Our adult attachment styles, also highly influenced by our childhood attachments, are also closely correlated to the way that we experience love. Adult attachment revolves around two main principles, anxiety and avoidance (2009). Where we fall on the spectrum of these principles determines our attachment style, and has a great deal to do with determining what type of relationships we experience. Someone who has low levels of avoidance and anxiety would have a secure attachment, and are comfortable and confident with themselves and their relationship. Those who experience secure attachment are the most likely to find themselves in a consummate love relationship. A preoccupied attachment would be one that is low on avoidance because they desperately crave the attention and intimacy that comes with a relationship, but have high anxiety resulting from low self esteem (2009). Those experiencing preoccupied attachment may have commitment issues, as their anxiety about being abandoned may lead them to prematurely leave the relationship to avoid being left. This person may be more likely to develop a romantic love relationship. Fearful avoidant attachment is an attachment theory describing an individual that is high in anxiety and avoidance. Their fears of rejection and humiliation may lead them to avoid intimacy, and feeling like they can’t depend on anyone may lead them to avoid commitment. Being human, they may still become wrapped up in passion or sexual desire and experience a infatuated love relationship. Dismissing avoidant attachment is one of high avoidance and low anxiety. These people can be viewed as shallow, self absorbed, with very few meaningful relationships with other people. “They view others as essentially irrelevant” (2009). This person may disregard others entirely, viewing relationships as purely sexual to meet sexual needs or not partaking in them at all.

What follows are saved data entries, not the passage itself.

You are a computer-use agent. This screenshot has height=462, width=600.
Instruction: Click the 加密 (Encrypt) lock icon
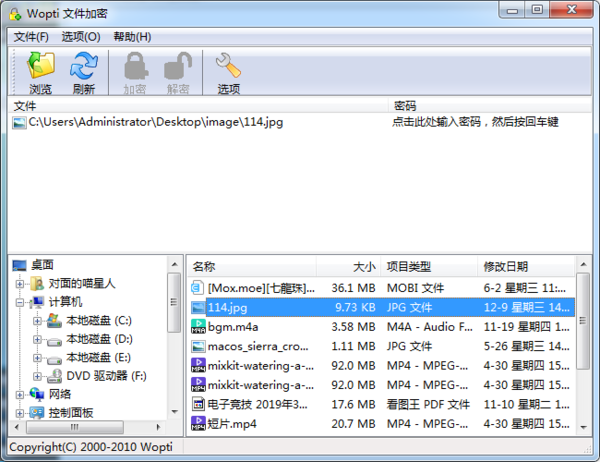click(x=135, y=67)
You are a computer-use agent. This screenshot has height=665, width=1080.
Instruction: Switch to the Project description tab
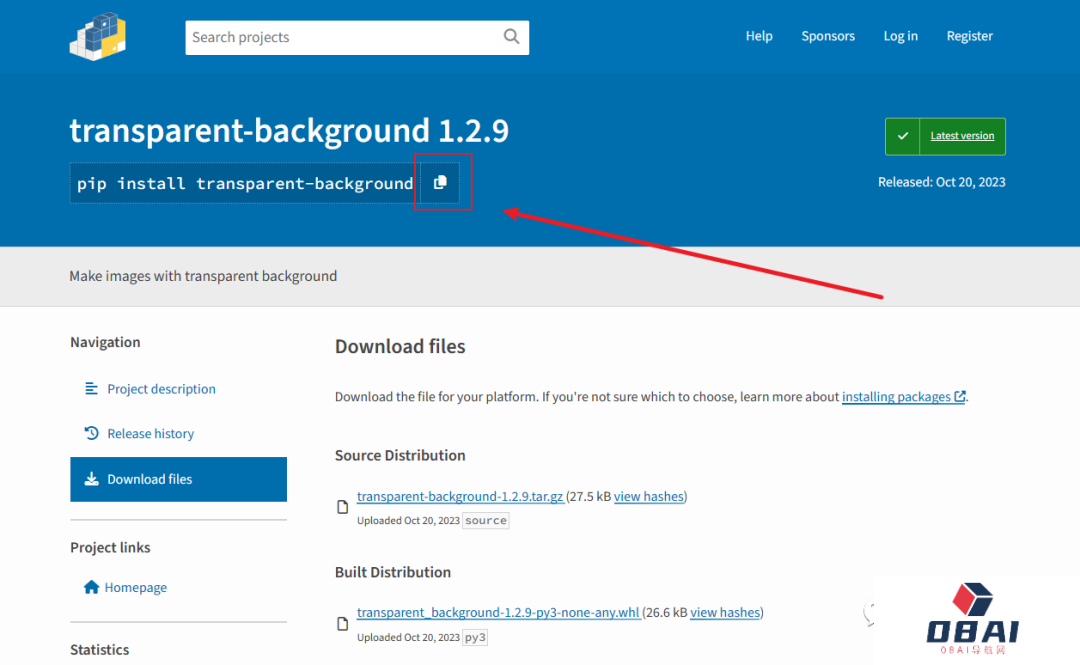click(x=161, y=389)
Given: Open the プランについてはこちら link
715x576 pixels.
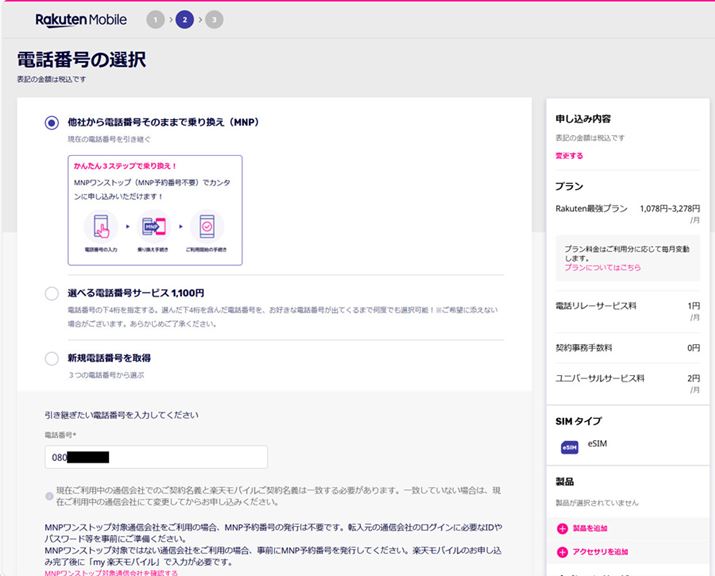Looking at the screenshot, I should pos(602,268).
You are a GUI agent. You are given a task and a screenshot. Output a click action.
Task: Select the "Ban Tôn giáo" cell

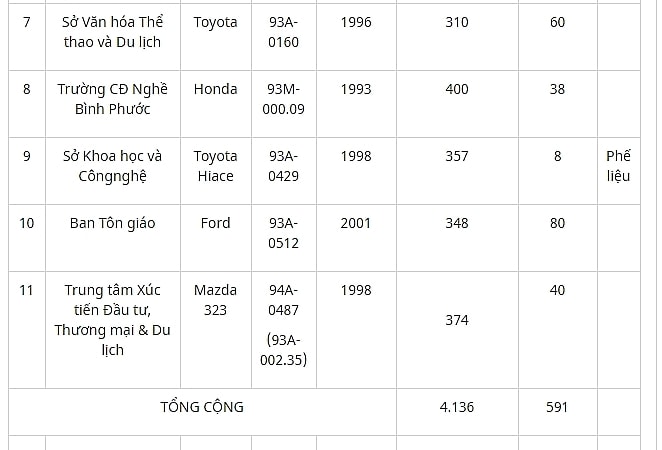113,238
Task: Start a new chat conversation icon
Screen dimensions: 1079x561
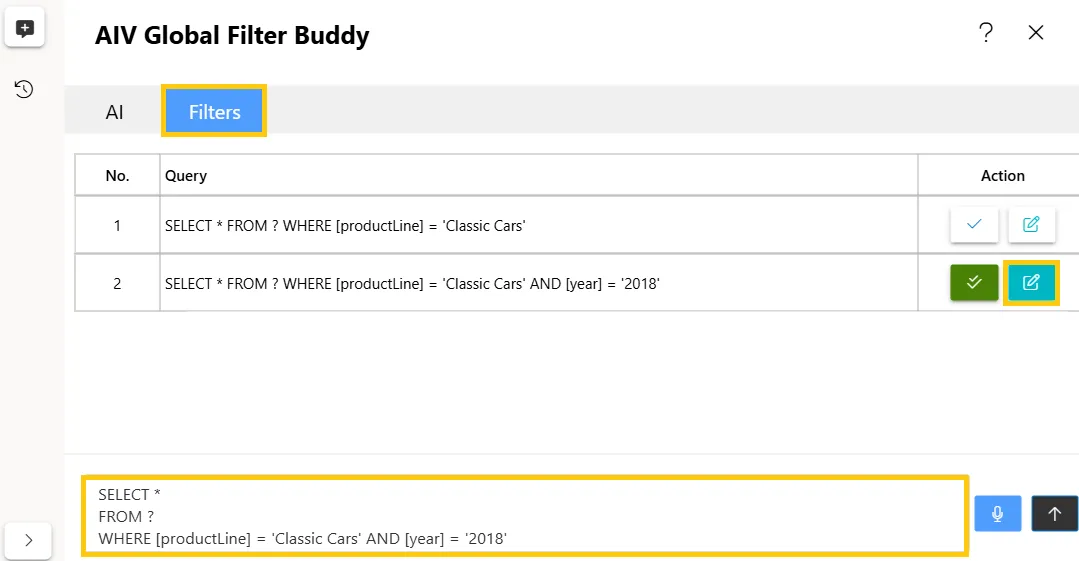Action: (x=25, y=28)
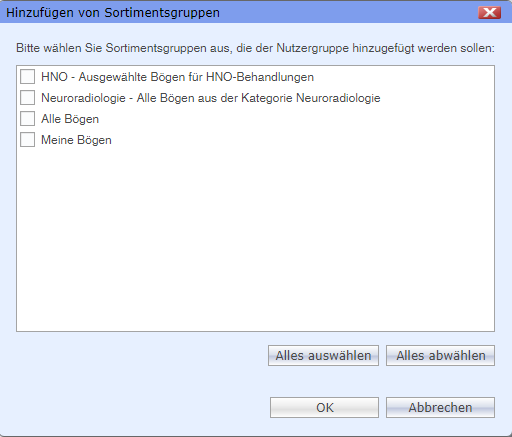The height and width of the screenshot is (437, 512).
Task: Pick the Meine Bögen label text
Action: pos(76,140)
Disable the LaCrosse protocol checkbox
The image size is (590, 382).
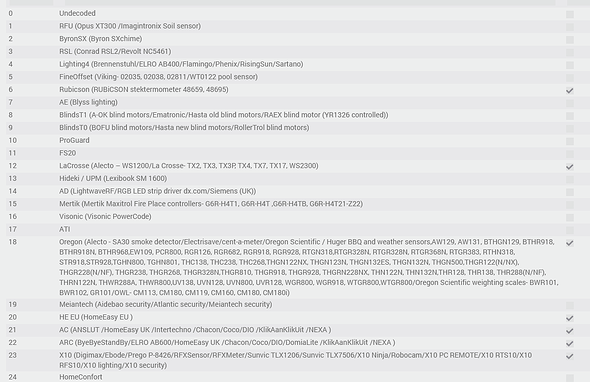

The triangular theory of love suggests that a full and satisfying relationship is composed of three dimensions, all of which must be met in order to experience a true, consummate love. Our experiences and attachment styles that we have been exposed to and create for ourselves in adulthood may dictate our ability to find that love. There is nothing that says it has to, as we are able to change our attachment style and are able to overcome damage that may have been done from the attachment styles we experienced as children. If one is unhappy in a current relationship, or unhappy with the way they conduct themselves in relationships in general, understanding the necessary components of love, as well as your attachment style, are the first step towards building back the three walls of the triangle, and participating in a meaningful, intimate, passionate, and committed relationship.


Baumgardner, S. R., & Crothers, M.K. (2009). Positive Psychology.